To meat or not to meat…

 As I am growing as a human being, I find myself questioning myself more often about the ethics of eating meat. I don’t think people should be judged if they do. Nor do I think they should be made to feel like crap if they choose to eat meat. If you have a facebook account, and if you have liberals, leftists, and assorted democrats, witches, etc amongst your friends, chances are someone is posting ‘vegan propaganda’. You know what I am talking about, right? Those pictures of maimed, murdered, butchered, helpless animals who are about to appear on your dinner plate. The ethics I question aren’t whether people should eat meat. It is whether I as an individual should eat meat, and if I do, should I not ensure it comes from an ethical, organic grower.

The fact is, unless you eat organic meat from farmers you know, that is most likely exactly what you are getting on your plate. If you are like us, and eat eggs from Sam’s Club, or any old grocery store, you are eating eggs laid by chickens who have never seen day light. Who have never walked anywhere, who probably look nothing like the chickens we like to imagine.

My parents had a farm for many years and we had just about every farm animal imaginable. We had cows, chickens, pigs, sheep, goats, all kinds of fowl. And I can attest to the fact that all of these animals felt something. Fear, affection, curiosity, annoyance, contentment, etc. Yes, we ate many of them. We were your typical omnivorous family. And we ate homegrown pork, goat, chicken, duck, etc. But these animals all knew a life the way it should be. They walked outside in the sun. They foraged for food, took dustbaths. The pigs loved their afternoon bath.  What we ate, looked us in the eye and we were answerable for their deaths.

Now, I live in America. And I have no connection whatsoever to the meat I serve my family. The piece of chicken I shove into my greedy mouth came from the refrigerated case of my neighborhood grocery store. The connection has been severed by two factors. My greed for money is certainly one of them as the chicken at the store is 3-4 times less expensive than that from the farm.  It is also far more expedient. Meat here comes neatly severed from anything remotely connecting it with the being that died. Served shrink-wrapped on a while vinyl  foam tray, it is convenient, and very, very, dead. There is no connection to the animal that died to sate our hunger. My kids have never seen a life food animal. Ever. My son has never looked into the brown, mellow eyes of a cow, or the intelligent gaze of a pig. He has never watched a chicken cluck contentedly after a dustbath. He has never held an egg in his hand still warm from the chicken’s body. What am I doing to these children? But then, I guess, my daughter’s allergies would never allow us to have  a farm.
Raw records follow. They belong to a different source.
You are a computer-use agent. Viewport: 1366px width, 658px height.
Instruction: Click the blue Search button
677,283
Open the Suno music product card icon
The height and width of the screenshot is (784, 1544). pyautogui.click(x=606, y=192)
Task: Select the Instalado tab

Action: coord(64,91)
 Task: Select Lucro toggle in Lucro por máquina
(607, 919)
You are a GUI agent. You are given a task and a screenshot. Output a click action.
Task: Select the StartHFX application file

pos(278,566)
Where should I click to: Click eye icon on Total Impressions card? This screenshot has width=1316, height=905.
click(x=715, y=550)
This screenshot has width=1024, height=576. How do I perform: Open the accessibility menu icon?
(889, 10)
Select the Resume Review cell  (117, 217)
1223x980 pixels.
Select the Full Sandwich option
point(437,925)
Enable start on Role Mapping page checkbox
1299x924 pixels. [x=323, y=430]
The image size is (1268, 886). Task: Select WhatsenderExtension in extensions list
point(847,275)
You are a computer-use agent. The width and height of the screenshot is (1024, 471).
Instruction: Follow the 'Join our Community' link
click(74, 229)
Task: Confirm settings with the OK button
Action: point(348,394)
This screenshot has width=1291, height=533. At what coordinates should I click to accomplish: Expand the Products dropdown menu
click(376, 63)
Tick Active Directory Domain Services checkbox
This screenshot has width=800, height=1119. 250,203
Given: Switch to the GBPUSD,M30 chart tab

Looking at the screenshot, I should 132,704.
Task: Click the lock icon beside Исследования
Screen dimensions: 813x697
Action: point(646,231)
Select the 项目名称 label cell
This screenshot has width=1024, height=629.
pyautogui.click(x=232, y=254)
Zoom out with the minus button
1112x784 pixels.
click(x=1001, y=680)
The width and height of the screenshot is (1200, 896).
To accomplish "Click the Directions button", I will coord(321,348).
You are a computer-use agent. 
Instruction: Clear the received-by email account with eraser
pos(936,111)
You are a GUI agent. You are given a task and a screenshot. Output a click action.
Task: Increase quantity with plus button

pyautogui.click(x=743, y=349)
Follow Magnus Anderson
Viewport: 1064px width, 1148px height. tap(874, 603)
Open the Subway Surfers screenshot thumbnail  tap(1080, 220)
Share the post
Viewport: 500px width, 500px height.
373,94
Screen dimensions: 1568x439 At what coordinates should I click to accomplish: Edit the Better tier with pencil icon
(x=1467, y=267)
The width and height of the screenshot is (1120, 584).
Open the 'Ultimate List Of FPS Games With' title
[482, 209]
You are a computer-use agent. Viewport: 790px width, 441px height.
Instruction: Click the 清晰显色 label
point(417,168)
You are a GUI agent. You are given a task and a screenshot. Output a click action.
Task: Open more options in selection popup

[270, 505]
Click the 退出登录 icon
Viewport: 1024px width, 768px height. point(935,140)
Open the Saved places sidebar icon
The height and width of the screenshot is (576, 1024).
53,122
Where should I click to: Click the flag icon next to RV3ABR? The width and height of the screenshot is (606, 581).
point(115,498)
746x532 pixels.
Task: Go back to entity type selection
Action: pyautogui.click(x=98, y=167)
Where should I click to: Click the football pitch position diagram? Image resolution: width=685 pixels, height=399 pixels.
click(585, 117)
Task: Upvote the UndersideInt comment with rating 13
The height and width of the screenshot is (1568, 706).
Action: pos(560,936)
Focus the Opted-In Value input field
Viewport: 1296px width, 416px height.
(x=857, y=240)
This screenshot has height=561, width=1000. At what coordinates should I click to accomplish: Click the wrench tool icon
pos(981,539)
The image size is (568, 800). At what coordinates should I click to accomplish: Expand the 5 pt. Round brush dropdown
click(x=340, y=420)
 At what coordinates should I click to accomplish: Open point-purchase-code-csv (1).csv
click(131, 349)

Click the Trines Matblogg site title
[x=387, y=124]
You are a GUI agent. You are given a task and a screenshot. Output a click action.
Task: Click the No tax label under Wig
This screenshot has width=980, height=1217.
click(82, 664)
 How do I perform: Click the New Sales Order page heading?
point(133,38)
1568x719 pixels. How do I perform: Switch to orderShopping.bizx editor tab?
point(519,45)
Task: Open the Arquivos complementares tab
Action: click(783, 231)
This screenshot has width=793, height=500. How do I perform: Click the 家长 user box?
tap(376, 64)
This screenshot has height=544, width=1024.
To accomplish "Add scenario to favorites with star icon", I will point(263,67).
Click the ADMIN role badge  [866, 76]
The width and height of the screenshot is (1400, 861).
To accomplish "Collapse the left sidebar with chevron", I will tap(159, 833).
I am in a position of relative luxury. I live in a place, and at a time, where I can easily become a vegetarian without sacrificing taste or nutrition.  So why haven’t I done it yet? Well, I do like the taste of meat. I like chicken, some beef recipes, I am not crazy about pork, but I eat it, and I love seafood.  I also like the ease with which I can feed my family. We aren’t a big family. Three adults, two children, and a dog who seems to forget with each passing day that he is indeed, a dog. But we lead a busy life, and I like the fact that I can toss some marinated chicken on the grill, made two sides, and voila, dinner is served.

Maybe  I’ll try to make more meat alternatives for myself along with what my family eats. And maybe, if over the next year or two  I can reduce the quantity and frequency of meat consumption, we can move more towards meat alternatives, and more organic meats. It’s problematic right now because my FIL (father in-law) has different meal requirements at least once a day, and so I often end up cooking several kinds of meals during the week. I really cannot use more time to cook separate food just for myself.

So, at this point, I still don’t have an answer.  I wouldn’t be surprised if some day, in the future, I would decide to only eat seafood, eggs and milk. Those are the three things I would not give up. But I can see myself saying goodbye to beef, chicken an pork.  It’ll be healthier too!

I’d love to hear your thoughts on veganism and vegetarianism, and unabashed omnivorism (I believe our natural state since evolving into what we are now).